#### [DESCRIPTION OF THE TASK]
The entries below contain a line with "Task: Start the" and a line with "Open the 作成". Retype exactly everything from the first down to the second, both included, and nothing else.

[Opening PROVIDED RECORDS section]

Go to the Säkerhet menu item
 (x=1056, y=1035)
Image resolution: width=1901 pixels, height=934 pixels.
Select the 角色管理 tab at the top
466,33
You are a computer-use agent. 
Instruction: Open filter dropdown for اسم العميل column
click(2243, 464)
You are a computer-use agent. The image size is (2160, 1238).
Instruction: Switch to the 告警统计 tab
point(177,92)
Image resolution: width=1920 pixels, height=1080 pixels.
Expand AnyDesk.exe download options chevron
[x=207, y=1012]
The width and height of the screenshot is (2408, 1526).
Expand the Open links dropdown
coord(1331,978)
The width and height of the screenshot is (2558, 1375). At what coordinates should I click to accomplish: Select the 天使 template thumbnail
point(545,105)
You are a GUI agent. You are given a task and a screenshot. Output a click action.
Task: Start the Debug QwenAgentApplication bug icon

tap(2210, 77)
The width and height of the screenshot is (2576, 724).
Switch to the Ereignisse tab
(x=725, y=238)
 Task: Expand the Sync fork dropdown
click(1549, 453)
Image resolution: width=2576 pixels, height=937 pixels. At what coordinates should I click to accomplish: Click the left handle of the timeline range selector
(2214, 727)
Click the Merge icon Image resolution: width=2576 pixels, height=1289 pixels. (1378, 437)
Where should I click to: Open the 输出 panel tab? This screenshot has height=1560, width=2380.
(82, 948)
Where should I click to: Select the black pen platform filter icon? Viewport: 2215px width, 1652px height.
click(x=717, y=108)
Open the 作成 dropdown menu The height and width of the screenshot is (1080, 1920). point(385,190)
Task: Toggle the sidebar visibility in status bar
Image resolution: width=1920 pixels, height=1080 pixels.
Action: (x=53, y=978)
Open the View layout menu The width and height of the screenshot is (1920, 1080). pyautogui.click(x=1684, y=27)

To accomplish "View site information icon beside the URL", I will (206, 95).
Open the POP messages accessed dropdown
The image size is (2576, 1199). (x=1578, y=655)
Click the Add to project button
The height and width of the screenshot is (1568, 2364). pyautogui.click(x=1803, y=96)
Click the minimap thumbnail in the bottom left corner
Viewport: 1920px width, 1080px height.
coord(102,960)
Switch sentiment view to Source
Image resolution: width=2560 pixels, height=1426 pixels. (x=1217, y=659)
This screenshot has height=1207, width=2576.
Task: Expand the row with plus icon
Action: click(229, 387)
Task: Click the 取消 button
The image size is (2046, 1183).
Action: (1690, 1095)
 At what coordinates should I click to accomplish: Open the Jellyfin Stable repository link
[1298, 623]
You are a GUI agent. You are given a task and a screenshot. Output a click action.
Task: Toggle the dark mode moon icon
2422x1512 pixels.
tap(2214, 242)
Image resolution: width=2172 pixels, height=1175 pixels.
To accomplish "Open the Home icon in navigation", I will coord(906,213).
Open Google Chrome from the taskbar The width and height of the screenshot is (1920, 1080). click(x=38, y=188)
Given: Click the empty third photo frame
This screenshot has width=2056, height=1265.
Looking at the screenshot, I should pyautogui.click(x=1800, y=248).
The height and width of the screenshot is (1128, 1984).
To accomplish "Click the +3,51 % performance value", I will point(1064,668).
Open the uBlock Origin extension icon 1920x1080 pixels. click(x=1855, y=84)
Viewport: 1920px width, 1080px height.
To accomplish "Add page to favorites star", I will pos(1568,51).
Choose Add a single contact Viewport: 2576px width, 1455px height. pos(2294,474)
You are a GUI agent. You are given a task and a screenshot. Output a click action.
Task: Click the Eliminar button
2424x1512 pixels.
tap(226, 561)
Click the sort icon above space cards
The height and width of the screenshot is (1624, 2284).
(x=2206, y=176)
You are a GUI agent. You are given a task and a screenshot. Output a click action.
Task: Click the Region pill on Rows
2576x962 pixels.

[Closing PROVIDED RECORDS section]

#### [EXPECTED OUTPUT]
Task: Start the Debug QwenAgentApplication bug icon

tap(2210, 77)
The width and height of the screenshot is (2576, 724).
Switch to the Ereignisse tab
(x=725, y=238)
 Task: Expand the Sync fork dropdown
click(1549, 453)
Image resolution: width=2576 pixels, height=937 pixels. At what coordinates should I click to accomplish: Click the left handle of the timeline range selector
(2214, 727)
Click the Merge icon Image resolution: width=2576 pixels, height=1289 pixels. (1378, 437)
Where should I click to: Open the 输出 panel tab? This screenshot has height=1560, width=2380.
(82, 948)
Where should I click to: Select the black pen platform filter icon? Viewport: 2215px width, 1652px height.
click(x=717, y=108)
Open the 作成 dropdown menu The height and width of the screenshot is (1080, 1920). point(385,190)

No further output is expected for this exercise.